The great majority of these cases, 64%, involved persons who had given no
prior consent to such a fate.
A Dutch physician, Richard Fenigsen, in the Journal of ISSUES AND LAW AND
MEDICINE states, "Euthanasia is not just changing medicine; it is replacing
medicine. This suppression of traditional medical thinking, medical working
habits, and the medical way of reacting to events has an impact on both the
emergency care and the long term care of patients," he writes.

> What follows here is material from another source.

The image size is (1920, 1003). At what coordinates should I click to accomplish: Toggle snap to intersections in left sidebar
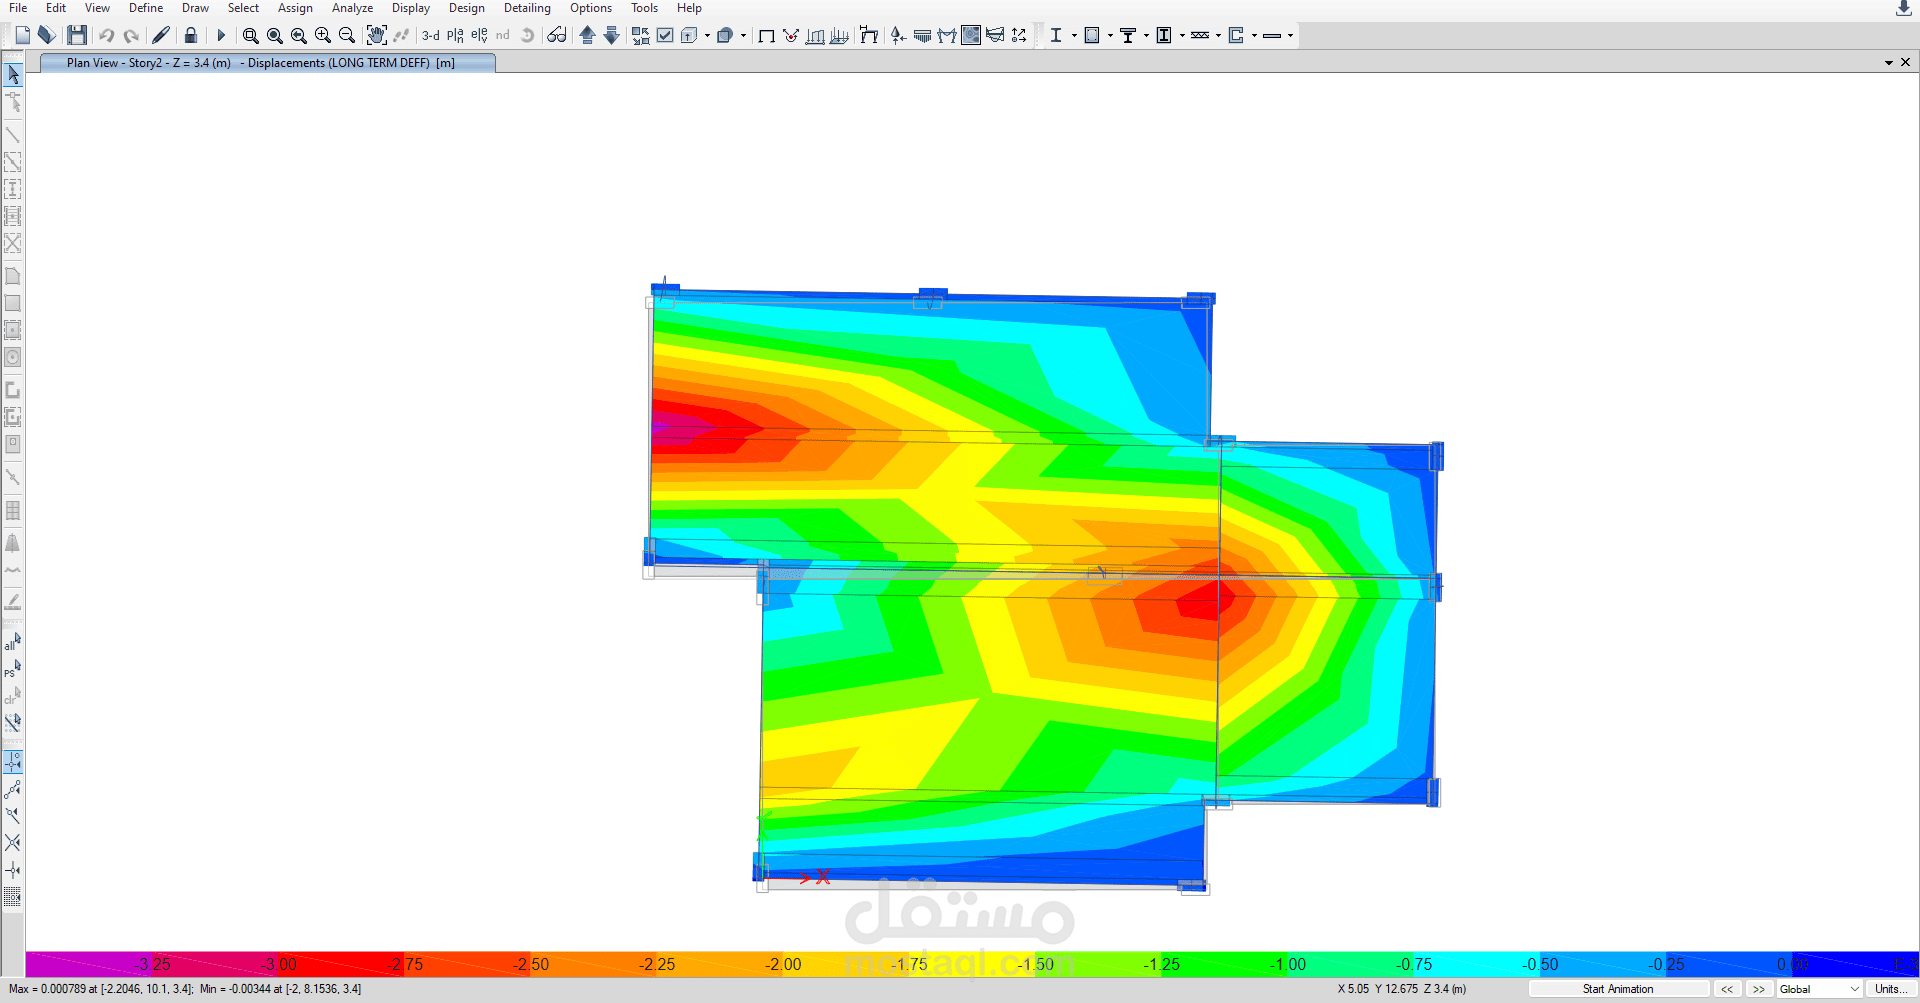click(x=13, y=842)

Fenigsen describes several case studies. In one teaching hospital,
anesthetists stopped providing anesthesia for cardiac surgery involving Down's
syndrome patients. In other cases, hospitals and doctors refused to apply
simple, lifesaving measures to patients whose lives they determined were
"unlivable."
In one case, a physician did not administer insulin to a 6-year old, mildly
retarded boy who developed juvenile diabetes, thereby causing his death. In
another, a doctor persuaded an elderly woman to stop taking medicine needed to
treat an enlarged heart because she was living a "limited life" - she depended
on several medications, needed help cleaning her house, and could walk only a
few blocks at a time.
In all, 65% of Dutch doctors believe that physicians may propose active
euthanasia to patients who do not ask for it themselves, according to Dutch
surveys.
A study recently published in the British medical journal Lancet involved
patients who expressed a desire to end their own lives -- the sort
of patients who would be most likely to seek a physician's help in committing
suicide. Doctors at the Dana-Farber cancer institute found that 80 percent of
such individuals were suffering primarily from clinical depression, rather
than from unendurable pain. With the help of modern pain-killing medication,
most terminal cancer patients can be spared from extreme suffering, the
researchers point out.
Since clinical depression can be treated successfully through the use of
medication and counseling, the Lancet report suggests that four out of five
potential candidates for physician-assisted suicide may change their minds
with appropriate medical diagnosis and treatment.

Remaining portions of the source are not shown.